WHAT IS NEEDED: For this task, copy the data that follows exactly, keeping every character.
☆ ☆ ☆ ☆ ☆
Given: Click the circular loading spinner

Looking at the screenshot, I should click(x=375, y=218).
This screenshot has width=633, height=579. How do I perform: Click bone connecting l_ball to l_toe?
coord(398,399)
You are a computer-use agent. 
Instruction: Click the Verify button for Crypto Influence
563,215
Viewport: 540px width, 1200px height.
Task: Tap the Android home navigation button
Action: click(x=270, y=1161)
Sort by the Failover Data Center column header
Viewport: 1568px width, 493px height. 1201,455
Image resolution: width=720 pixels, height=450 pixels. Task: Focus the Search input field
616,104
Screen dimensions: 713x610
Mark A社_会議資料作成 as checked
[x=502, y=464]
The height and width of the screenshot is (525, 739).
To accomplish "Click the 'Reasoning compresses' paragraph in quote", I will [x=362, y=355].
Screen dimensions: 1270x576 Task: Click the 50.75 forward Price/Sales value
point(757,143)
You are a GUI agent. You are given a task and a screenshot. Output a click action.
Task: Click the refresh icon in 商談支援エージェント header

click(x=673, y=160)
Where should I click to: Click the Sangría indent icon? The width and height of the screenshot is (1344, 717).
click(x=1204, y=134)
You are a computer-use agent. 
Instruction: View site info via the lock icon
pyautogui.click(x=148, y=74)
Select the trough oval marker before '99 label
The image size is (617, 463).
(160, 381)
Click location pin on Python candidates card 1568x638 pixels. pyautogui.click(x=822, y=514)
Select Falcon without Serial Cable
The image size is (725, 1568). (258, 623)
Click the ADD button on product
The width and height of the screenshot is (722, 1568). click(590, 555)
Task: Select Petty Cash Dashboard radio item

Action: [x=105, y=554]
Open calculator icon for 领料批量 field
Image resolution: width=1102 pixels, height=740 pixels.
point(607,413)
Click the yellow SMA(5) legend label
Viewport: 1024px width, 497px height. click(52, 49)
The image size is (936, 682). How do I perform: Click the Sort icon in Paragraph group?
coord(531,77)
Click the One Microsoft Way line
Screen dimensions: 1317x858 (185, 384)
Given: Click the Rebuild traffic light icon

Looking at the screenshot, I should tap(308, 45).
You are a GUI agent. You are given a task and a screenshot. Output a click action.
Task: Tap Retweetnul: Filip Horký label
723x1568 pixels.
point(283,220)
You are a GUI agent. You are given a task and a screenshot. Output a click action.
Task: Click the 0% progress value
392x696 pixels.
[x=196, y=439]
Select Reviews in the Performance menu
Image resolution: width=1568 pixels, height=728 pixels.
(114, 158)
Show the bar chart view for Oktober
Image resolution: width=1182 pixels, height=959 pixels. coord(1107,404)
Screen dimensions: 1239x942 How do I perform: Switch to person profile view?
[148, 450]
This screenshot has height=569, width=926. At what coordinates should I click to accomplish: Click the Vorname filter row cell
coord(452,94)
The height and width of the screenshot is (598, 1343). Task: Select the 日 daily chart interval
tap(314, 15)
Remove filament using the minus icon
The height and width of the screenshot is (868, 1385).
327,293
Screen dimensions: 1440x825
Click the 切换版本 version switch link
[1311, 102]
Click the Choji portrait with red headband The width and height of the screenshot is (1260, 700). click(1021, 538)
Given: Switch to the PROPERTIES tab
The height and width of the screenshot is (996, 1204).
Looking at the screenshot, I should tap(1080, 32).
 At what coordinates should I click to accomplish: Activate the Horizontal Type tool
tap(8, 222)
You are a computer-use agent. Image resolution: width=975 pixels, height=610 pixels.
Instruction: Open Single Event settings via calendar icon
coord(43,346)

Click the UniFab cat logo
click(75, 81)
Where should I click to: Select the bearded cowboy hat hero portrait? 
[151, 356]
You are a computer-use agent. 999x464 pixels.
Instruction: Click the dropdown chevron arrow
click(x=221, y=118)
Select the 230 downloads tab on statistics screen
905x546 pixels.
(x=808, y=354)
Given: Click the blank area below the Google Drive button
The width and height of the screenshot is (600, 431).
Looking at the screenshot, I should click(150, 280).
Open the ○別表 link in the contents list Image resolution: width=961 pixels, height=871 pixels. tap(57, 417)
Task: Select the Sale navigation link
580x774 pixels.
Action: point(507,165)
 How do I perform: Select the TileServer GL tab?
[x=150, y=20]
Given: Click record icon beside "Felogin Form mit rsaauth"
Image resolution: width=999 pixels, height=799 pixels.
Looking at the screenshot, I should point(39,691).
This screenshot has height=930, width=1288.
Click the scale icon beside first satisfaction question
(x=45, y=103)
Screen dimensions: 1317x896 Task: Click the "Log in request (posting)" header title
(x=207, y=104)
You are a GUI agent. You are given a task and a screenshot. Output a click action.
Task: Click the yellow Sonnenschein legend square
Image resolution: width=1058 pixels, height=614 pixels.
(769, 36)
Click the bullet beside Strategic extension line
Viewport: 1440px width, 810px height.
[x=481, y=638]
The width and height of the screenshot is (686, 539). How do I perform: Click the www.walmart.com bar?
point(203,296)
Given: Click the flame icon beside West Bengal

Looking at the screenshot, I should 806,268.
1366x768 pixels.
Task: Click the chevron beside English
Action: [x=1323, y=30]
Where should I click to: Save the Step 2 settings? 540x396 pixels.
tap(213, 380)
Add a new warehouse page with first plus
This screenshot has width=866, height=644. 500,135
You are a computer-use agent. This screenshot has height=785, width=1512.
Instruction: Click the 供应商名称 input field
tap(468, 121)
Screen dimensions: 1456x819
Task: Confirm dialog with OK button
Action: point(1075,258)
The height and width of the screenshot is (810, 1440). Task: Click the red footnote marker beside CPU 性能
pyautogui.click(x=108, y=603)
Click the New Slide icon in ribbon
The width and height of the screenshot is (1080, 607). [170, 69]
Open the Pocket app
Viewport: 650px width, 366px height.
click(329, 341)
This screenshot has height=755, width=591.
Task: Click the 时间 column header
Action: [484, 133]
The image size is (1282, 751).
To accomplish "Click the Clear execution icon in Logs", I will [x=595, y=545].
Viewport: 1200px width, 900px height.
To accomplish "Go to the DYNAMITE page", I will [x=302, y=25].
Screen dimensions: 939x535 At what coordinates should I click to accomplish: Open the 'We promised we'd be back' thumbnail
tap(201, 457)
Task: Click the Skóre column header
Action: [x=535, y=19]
☆ ☆ ☆ ☆ ☆
ANSWER SPACE:
Given: Click the circular loading spinner

Looking at the screenshot, I should click(x=375, y=218).
This screenshot has width=633, height=579. How do I perform: Click bone connecting l_ball to l_toe?
coord(398,399)
You are a computer-use agent. 
Instruction: Click the Verify button for Crypto Influence
563,215
Viewport: 540px width, 1200px height.
Task: Tap the Android home navigation button
Action: click(x=270, y=1161)
Sort by the Failover Data Center column header
Viewport: 1568px width, 493px height. 1201,455
Image resolution: width=720 pixels, height=450 pixels. Task: Focus the Search input field
616,104
Screen dimensions: 713x610
Mark A社_会議資料作成 as checked
[x=502, y=464]
The height and width of the screenshot is (525, 739).
To accomplish "Click the 'Reasoning compresses' paragraph in quote", I will [x=362, y=355].
Screen dimensions: 1270x576 Task: Click the 50.75 forward Price/Sales value
point(757,143)
You are a GUI agent. You are given a task and a screenshot. Output a click action.
Task: Click the refresh icon in 商談支援エージェント header

click(x=673, y=160)
Where should I click to: Click the Sangría indent icon? The width and height of the screenshot is (1344, 717).
click(x=1204, y=134)
You are a computer-use agent. 
Instruction: View site info via the lock icon
pyautogui.click(x=148, y=74)
Select the trough oval marker before '99 label
The image size is (617, 463).
(160, 381)
Click location pin on Python candidates card 1568x638 pixels. pyautogui.click(x=822, y=514)
Select Falcon without Serial Cable
The image size is (725, 1568). (258, 623)
Click the ADD button on product
The width and height of the screenshot is (722, 1568). click(590, 555)
Task: Select Petty Cash Dashboard radio item

Action: [x=105, y=554]
Open calculator icon for 领料批量 field
Image resolution: width=1102 pixels, height=740 pixels.
point(607,413)
Click the yellow SMA(5) legend label
Viewport: 1024px width, 497px height. click(52, 49)
The image size is (936, 682). How do I perform: Click the Sort icon in Paragraph group?
coord(531,77)
Click the One Microsoft Way line
Screen dimensions: 1317x858 (185, 384)
Given: Click the Rebuild traffic light icon

Looking at the screenshot, I should tap(308, 45).
You are a GUI agent. You are given a task and a screenshot. Output a click action.
Task: Tap Retweetnul: Filip Horký label
723x1568 pixels.
point(283,220)
You are a GUI agent. You are given a task and a screenshot. Output a click action.
Task: Click the 0% progress value
392x696 pixels.
[x=196, y=439]
Select Reviews in the Performance menu
Image resolution: width=1568 pixels, height=728 pixels.
(114, 158)
Show the bar chart view for Oktober
Image resolution: width=1182 pixels, height=959 pixels. coord(1107,404)
Screen dimensions: 1239x942 How do I perform: Switch to person profile view?
[148, 450]
This screenshot has height=569, width=926. At what coordinates should I click to accomplish: Click the Vorname filter row cell
coord(452,94)
The height and width of the screenshot is (598, 1343). Task: Select the 日 daily chart interval
tap(314, 15)
Remove filament using the minus icon
The height and width of the screenshot is (868, 1385).
327,293
Screen dimensions: 1440x825
Click the 切换版本 version switch link
[1311, 102]
Click the Choji portrait with red headband The width and height of the screenshot is (1260, 700). click(1021, 538)
Given: Switch to the PROPERTIES tab
The height and width of the screenshot is (996, 1204).
Looking at the screenshot, I should tap(1080, 32).
 At what coordinates should I click to accomplish: Activate the Horizontal Type tool
tap(8, 222)
You are a computer-use agent. Image resolution: width=975 pixels, height=610 pixels.
Instruction: Open Single Event settings via calendar icon
coord(43,346)

Click the UniFab cat logo
click(75, 81)
Where should I click to: Select the bearded cowboy hat hero portrait? 
[151, 356]
You are a computer-use agent. 999x464 pixels.
Instruction: Click the dropdown chevron arrow
click(x=221, y=118)
Select the 230 downloads tab on statistics screen
905x546 pixels.
(x=808, y=354)
Given: Click the blank area below the Google Drive button
The width and height of the screenshot is (600, 431).
Looking at the screenshot, I should click(150, 280).
Open the ○別表 link in the contents list Image resolution: width=961 pixels, height=871 pixels. tap(57, 417)
Task: Select the Sale navigation link
580x774 pixels.
Action: point(507,165)
 How do I perform: Select the TileServer GL tab?
[x=150, y=20]
Given: Click record icon beside "Felogin Form mit rsaauth"
Image resolution: width=999 pixels, height=799 pixels.
Looking at the screenshot, I should point(39,691).
This screenshot has height=930, width=1288.
Click the scale icon beside first satisfaction question
(x=45, y=103)
Screen dimensions: 1317x896 Task: Click the "Log in request (posting)" header title
(x=207, y=104)
You are a GUI agent. You are given a task and a screenshot. Output a click action.
Task: Click the yellow Sonnenschein legend square
Image resolution: width=1058 pixels, height=614 pixels.
(769, 36)
Click the bullet beside Strategic extension line
Viewport: 1440px width, 810px height.
[x=481, y=638]
The width and height of the screenshot is (686, 539). How do I perform: Click the www.walmart.com bar?
point(203,296)
Given: Click the flame icon beside West Bengal

Looking at the screenshot, I should 806,268.
1366x768 pixels.
Task: Click the chevron beside English
Action: [x=1323, y=30]
Where should I click to: Save the Step 2 settings? 540x396 pixels.
tap(213, 380)
Add a new warehouse page with first plus
This screenshot has width=866, height=644. 500,135
You are a computer-use agent. This screenshot has height=785, width=1512.
Instruction: Click the 供应商名称 input field
tap(468, 121)
Screen dimensions: 1456x819
Task: Confirm dialog with OK button
Action: point(1075,258)
The height and width of the screenshot is (810, 1440). Task: Click the red footnote marker beside CPU 性能
pyautogui.click(x=108, y=603)
Click the New Slide icon in ribbon
The width and height of the screenshot is (1080, 607). [170, 69]
Open the Pocket app
Viewport: 650px width, 366px height.
click(329, 341)
This screenshot has height=755, width=591.
Task: Click the 时间 column header
Action: [484, 133]
The image size is (1282, 751).
To accomplish "Click the Clear execution icon in Logs", I will [x=595, y=545].
Viewport: 1200px width, 900px height.
To accomplish "Go to the DYNAMITE page", I will [x=302, y=25].
Screen dimensions: 939x535 At what coordinates should I click to accomplish: Open the 'We promised we'd be back' thumbnail
tap(201, 457)
Task: Click the Skóre column header
Action: [x=535, y=19]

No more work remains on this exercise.